1Corinthians 7:10-11 And unto the married I command, yet not I, but the Lord, Let not the wife depart from her husband: But and if she depart, let her remain unmarried, or be reconciled to her husband: and let not the husband put away his wife. 

‘I command, yet not I, but the Lord, let not the wife depart from her husband.’ Commands concerning marriage: Let every man have his own wife and every woman her own husband (7:2). Let the husband meet the sexual needs of the wife and the wife that of her husband (not just his own and without any perversion (7:3-4). Defraud not each other in sexual matters – fulfil your conjugal vows. Come together again after you have consented to live content for a period so as to pray and fast (7:5). Let both man and woman marry if they have battles of self-control (7:9). Let not the wife depart from her husband (7:10). If she does depart, let her remain unmarried or be reconciled to her husband (7:11) if there was no fornication, violence or neglect. Let not the husband divorces his wife (7:11). Let not the Christian man/wife divorces the non-Christian if he/she is pleased to dwell with him/her (reasons, 7:12-16). If the unbelievers depart and refuse to live with the Christian, let him/her depart. Do not force continuance of the marriage. The Christian is freed from the marriage bonds in such cases (7:15). Let every man or woman remain as he or she was when each became a Christian (7:17-24). That is, do not use Christianity as an excuse to break up your own home and perhaps another, seeking a new companion. If you are bound to a wife, seek not to be loosed (7:27). That is, do not get a divorce, regardless of the past. Stay in the same calling and state in which you were saved (7:17-24). If you are loosed from a husband/wife, seek not another (7:27). If you do marry, however, you have not sinned (7:28). You that have husbands/wives, live as though you did not have them (7:29-31). That is, live free from anxiety and stress (7:32-35). It is no sin for the virgin to marry (7:36-38). The wife is bound by law to be married as long as the husband lives (7:39). Marriage is for the lifetime of the husband or wife. Christians must remarry only Christians when companions die or leave (7:39).

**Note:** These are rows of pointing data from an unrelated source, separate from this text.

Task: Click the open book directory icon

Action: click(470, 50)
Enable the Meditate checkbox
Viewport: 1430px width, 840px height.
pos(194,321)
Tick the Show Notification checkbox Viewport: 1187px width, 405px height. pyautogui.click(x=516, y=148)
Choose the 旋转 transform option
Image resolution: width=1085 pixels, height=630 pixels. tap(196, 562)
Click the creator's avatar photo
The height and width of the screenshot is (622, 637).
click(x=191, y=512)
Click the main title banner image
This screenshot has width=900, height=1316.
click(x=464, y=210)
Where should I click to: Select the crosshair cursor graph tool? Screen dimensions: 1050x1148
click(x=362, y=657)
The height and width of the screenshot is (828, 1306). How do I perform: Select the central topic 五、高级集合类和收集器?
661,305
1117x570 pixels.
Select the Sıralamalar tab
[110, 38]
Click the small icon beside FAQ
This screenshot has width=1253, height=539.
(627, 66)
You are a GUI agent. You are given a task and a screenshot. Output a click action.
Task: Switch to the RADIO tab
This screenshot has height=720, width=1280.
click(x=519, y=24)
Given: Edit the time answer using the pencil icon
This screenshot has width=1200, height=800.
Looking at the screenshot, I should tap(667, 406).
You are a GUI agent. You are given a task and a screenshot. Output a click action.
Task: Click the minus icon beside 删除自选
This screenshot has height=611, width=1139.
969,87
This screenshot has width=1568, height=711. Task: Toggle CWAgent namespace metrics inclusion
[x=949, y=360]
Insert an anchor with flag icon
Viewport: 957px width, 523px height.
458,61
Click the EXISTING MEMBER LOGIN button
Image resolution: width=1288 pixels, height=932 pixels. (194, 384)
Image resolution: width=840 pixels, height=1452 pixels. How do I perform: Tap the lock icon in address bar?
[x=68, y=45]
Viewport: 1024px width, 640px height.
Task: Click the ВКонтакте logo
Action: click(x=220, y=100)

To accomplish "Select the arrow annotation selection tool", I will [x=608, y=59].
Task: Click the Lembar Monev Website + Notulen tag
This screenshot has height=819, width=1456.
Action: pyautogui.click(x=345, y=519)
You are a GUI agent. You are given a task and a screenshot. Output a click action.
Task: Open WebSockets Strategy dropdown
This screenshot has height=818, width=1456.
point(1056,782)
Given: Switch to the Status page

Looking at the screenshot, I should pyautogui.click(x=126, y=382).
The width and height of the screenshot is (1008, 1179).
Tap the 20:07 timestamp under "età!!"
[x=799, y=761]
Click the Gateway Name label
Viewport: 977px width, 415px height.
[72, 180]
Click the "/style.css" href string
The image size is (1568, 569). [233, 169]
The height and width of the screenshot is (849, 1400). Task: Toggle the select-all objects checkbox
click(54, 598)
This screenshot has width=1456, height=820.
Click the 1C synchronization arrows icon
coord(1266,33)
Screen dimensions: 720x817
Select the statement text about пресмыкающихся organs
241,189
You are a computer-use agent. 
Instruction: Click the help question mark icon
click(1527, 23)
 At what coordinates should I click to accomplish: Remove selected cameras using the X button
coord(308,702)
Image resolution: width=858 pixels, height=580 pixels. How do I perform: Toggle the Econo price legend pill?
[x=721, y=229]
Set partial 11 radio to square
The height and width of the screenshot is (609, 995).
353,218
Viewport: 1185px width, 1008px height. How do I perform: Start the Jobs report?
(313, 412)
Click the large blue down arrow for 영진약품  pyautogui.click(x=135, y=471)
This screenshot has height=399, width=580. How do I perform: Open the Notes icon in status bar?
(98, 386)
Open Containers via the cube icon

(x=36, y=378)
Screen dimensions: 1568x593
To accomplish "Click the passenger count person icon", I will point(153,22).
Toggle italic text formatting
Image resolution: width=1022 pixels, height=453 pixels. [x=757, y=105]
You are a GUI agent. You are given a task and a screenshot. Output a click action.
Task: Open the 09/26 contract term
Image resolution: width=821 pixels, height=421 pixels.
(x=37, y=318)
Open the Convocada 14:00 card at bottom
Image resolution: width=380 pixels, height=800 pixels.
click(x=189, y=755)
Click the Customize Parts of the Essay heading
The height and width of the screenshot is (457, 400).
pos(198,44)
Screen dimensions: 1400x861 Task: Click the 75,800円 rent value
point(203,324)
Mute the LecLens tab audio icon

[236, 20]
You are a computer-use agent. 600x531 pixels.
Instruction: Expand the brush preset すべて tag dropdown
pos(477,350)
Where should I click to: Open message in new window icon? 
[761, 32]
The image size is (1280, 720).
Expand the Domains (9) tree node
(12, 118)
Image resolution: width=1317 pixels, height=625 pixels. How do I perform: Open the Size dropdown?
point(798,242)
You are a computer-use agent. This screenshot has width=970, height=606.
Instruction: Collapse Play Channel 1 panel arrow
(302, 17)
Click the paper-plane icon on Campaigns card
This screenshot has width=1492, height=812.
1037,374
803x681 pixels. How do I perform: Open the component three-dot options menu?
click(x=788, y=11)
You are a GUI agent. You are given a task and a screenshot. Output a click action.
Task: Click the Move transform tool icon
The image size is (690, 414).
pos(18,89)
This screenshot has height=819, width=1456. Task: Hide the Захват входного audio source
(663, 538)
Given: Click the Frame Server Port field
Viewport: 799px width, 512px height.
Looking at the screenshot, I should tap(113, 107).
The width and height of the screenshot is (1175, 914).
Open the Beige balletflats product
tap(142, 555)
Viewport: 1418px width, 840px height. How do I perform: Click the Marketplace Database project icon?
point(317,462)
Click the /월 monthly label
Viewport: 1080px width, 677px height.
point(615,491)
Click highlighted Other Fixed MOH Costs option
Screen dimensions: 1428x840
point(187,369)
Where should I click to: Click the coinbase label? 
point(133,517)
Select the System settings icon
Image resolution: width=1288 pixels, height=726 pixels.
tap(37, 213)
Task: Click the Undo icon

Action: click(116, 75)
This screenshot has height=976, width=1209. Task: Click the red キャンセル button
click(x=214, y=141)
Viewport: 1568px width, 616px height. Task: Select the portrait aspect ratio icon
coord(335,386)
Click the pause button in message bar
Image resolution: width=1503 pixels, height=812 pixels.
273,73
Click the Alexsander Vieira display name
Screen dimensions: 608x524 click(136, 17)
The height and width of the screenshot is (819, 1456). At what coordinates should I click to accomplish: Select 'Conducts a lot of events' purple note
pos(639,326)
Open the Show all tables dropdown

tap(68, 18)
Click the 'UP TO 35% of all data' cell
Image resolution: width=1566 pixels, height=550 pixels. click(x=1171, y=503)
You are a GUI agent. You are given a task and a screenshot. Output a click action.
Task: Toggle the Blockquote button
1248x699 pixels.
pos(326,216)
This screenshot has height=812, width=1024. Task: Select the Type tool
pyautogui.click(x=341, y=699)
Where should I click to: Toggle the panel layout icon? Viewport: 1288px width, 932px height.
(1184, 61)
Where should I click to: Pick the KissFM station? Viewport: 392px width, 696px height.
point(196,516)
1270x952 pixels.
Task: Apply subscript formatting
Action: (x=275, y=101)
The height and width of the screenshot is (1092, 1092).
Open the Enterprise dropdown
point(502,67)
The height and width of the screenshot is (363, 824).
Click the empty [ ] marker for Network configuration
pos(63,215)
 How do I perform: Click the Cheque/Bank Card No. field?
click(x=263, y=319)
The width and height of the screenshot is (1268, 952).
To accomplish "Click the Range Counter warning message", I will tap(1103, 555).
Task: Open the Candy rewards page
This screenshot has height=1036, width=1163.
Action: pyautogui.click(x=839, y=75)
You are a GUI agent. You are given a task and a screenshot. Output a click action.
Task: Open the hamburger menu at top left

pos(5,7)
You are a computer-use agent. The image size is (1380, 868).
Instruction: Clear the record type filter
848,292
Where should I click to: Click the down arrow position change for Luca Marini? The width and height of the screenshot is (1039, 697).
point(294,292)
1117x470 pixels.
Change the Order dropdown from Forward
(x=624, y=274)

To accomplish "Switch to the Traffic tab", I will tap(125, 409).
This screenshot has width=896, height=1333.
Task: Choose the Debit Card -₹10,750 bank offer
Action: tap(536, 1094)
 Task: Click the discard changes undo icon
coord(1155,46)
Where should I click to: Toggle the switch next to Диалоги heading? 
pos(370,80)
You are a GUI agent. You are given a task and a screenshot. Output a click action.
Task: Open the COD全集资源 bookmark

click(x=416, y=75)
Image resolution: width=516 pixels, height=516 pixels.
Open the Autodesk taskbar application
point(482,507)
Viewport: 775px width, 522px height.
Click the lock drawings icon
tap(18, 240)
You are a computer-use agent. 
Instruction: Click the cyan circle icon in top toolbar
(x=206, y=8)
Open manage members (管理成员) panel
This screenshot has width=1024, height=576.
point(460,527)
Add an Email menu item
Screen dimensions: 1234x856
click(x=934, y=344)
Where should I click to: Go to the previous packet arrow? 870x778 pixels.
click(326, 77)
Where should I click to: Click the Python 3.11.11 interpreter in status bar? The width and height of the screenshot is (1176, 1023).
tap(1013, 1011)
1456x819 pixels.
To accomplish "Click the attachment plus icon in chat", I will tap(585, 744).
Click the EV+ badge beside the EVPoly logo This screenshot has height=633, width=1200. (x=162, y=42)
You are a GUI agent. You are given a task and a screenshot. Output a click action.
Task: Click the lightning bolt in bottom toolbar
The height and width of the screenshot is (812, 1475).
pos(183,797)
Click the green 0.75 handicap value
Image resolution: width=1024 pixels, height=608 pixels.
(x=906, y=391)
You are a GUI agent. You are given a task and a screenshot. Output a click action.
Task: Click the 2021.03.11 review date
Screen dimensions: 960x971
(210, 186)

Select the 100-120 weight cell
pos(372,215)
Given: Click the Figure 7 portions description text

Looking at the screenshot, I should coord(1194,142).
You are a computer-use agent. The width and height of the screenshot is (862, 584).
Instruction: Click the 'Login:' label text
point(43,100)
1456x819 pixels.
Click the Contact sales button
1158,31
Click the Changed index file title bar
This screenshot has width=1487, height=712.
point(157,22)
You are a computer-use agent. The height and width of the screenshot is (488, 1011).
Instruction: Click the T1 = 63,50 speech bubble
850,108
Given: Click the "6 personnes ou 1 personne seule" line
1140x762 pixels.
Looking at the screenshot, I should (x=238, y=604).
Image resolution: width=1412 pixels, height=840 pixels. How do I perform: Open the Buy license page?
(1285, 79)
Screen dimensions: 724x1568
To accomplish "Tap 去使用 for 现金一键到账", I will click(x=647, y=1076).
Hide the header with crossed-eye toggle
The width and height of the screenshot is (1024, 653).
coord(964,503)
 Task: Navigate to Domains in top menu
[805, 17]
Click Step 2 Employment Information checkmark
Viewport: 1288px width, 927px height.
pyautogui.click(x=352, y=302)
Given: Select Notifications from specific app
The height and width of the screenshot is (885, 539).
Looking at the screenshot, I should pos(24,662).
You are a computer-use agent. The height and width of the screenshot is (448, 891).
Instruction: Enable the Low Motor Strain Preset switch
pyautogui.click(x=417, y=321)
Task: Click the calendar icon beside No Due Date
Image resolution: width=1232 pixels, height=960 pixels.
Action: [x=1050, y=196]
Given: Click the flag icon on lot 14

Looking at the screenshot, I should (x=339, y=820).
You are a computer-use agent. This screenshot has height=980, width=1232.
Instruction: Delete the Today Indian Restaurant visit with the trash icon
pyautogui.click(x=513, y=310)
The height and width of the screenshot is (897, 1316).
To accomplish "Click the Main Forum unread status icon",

‘Depart’ – This means to get a divorce, or Paul would not have restricted her to remain single, not remarrying unless it was to her former husband. Among Jews a woman had just as much right to put away a husband as the husband had to put away a wife. A woman could say to the elders that her parents or brethren had deceived her, betrothed her to the husband when she was young, and state, “I now reveal to you that I will not have him as my husband.” Some parted with mutual consent and this was considered legal, as was also their remarriage to others. All divorces were considered the complete dissolution of the marriage bond; and, in consequence of this, they were free to remarry. Any woman or man who got a divorce on grounds other than those allowed was to remain single or remarry the former companion. Divorce on scriptural grounds meant that a person was free to remarry, providing it was to another Christian (7:15, 27-28; Matt. 5:32; 19:6). The innocent was not to be held responsible for the sins of the guilty (Ezek. 18:2-4, 13, 17-32).